Work order => The answer must restate every entry below word for word.

The records =>
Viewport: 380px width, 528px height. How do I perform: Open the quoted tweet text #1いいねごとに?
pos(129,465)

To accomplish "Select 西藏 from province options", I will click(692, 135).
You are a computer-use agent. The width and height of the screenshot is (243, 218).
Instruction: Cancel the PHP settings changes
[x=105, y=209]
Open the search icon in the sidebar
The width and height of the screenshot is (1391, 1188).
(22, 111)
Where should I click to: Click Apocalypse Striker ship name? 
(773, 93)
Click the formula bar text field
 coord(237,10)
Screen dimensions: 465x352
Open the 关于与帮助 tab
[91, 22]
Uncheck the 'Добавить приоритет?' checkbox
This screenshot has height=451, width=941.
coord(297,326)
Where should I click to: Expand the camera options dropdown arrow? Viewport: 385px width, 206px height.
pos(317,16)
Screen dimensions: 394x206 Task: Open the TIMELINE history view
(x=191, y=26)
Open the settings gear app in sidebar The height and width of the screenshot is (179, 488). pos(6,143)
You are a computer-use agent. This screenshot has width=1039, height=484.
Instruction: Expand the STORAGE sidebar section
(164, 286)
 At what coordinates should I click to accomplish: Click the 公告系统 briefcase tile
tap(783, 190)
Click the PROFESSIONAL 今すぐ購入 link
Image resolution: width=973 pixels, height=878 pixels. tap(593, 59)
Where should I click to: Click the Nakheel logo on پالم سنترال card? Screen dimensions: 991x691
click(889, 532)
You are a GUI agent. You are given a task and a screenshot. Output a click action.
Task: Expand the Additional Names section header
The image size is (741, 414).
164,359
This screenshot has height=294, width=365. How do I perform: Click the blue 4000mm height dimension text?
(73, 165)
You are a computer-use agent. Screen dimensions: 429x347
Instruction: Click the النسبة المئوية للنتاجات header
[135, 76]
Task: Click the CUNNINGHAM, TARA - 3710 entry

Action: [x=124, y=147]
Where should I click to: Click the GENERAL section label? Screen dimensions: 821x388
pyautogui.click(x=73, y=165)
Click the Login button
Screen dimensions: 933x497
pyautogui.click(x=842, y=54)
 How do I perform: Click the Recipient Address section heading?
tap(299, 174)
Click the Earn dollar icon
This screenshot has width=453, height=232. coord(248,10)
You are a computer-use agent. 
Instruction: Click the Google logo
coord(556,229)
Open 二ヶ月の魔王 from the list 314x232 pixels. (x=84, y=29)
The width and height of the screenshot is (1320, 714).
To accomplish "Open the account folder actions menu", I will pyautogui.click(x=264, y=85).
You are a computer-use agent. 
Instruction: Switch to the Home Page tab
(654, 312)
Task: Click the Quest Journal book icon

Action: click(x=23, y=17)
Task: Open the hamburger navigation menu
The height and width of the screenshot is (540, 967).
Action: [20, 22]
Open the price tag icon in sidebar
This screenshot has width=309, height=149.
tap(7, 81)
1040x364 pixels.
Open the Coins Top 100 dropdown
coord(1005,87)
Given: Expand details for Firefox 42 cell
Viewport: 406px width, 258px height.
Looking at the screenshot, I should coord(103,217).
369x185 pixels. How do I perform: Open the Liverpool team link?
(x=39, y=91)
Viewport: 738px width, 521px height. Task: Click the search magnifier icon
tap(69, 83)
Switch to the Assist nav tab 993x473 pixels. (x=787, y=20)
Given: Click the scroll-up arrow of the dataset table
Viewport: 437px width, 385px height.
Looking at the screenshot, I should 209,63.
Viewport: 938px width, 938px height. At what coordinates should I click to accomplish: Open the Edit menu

Exercise answer =>
Viewport: 380px width, 528px height. How do I perform: Open the quoted tweet text #1いいねごとに?
pos(129,465)

To accomplish "Select 西藏 from province options", I will click(692, 135).
You are a computer-use agent. The width and height of the screenshot is (243, 218).
Instruction: Cancel the PHP settings changes
[x=105, y=209]
Open the search icon in the sidebar
The width and height of the screenshot is (1391, 1188).
(22, 111)
Where should I click to: Click Apocalypse Striker ship name? 
(773, 93)
Click the formula bar text field
 coord(237,10)
Screen dimensions: 465x352
Open the 关于与帮助 tab
[91, 22]
Uncheck the 'Добавить приоритет?' checkbox
This screenshot has height=451, width=941.
coord(297,326)
Where should I click to: Expand the camera options dropdown arrow? Viewport: 385px width, 206px height.
pos(317,16)
Screen dimensions: 394x206 Task: Open the TIMELINE history view
(x=191, y=26)
Open the settings gear app in sidebar The height and width of the screenshot is (179, 488). pos(6,143)
You are a computer-use agent. This screenshot has width=1039, height=484.
Instruction: Expand the STORAGE sidebar section
(164, 286)
 At what coordinates should I click to accomplish: Click the 公告系统 briefcase tile
tap(783, 190)
Click the PROFESSIONAL 今すぐ購入 link
Image resolution: width=973 pixels, height=878 pixels. tap(593, 59)
Where should I click to: Click the Nakheel logo on پالم سنترال card? Screen dimensions: 991x691
click(889, 532)
You are a GUI agent. You are given a task and a screenshot. Output a click action.
Task: Expand the Additional Names section header
The image size is (741, 414).
164,359
This screenshot has height=294, width=365. How do I perform: Click the blue 4000mm height dimension text?
(73, 165)
You are a computer-use agent. Screen dimensions: 429x347
Instruction: Click the النسبة المئوية للنتاجات header
[135, 76]
Task: Click the CUNNINGHAM, TARA - 3710 entry

Action: [x=124, y=147]
Where should I click to: Click the GENERAL section label? Screen dimensions: 821x388
pyautogui.click(x=73, y=165)
Click the Login button
Screen dimensions: 933x497
pyautogui.click(x=842, y=54)
 How do I perform: Click the Recipient Address section heading?
tap(299, 174)
Click the Earn dollar icon
This screenshot has width=453, height=232. coord(248,10)
You are a computer-use agent. 
Instruction: Click the Google logo
coord(556,229)
Open 二ヶ月の魔王 from the list 314x232 pixels. (x=84, y=29)
The width and height of the screenshot is (1320, 714).
To accomplish "Open the account folder actions menu", I will pyautogui.click(x=264, y=85).
You are a computer-use agent. 
Instruction: Switch to the Home Page tab
(654, 312)
Task: Click the Quest Journal book icon

Action: click(x=23, y=17)
Task: Open the hamburger navigation menu
The height and width of the screenshot is (540, 967).
Action: [20, 22]
Open the price tag icon in sidebar
This screenshot has width=309, height=149.
tap(7, 81)
1040x364 pixels.
Open the Coins Top 100 dropdown
coord(1005,87)
Given: Expand details for Firefox 42 cell
Viewport: 406px width, 258px height.
Looking at the screenshot, I should coord(103,217).
369x185 pixels. How do I perform: Open the Liverpool team link?
(x=39, y=91)
Viewport: 738px width, 521px height. Task: Click the search magnifier icon
tap(69, 83)
Switch to the Assist nav tab 993x473 pixels. (x=787, y=20)
Given: Click the scroll-up arrow of the dataset table
Viewport: 437px width, 385px height.
Looking at the screenshot, I should 209,63.
Viewport: 938px width, 938px height. At what coordinates should I click to accomplish: Open the Edit menu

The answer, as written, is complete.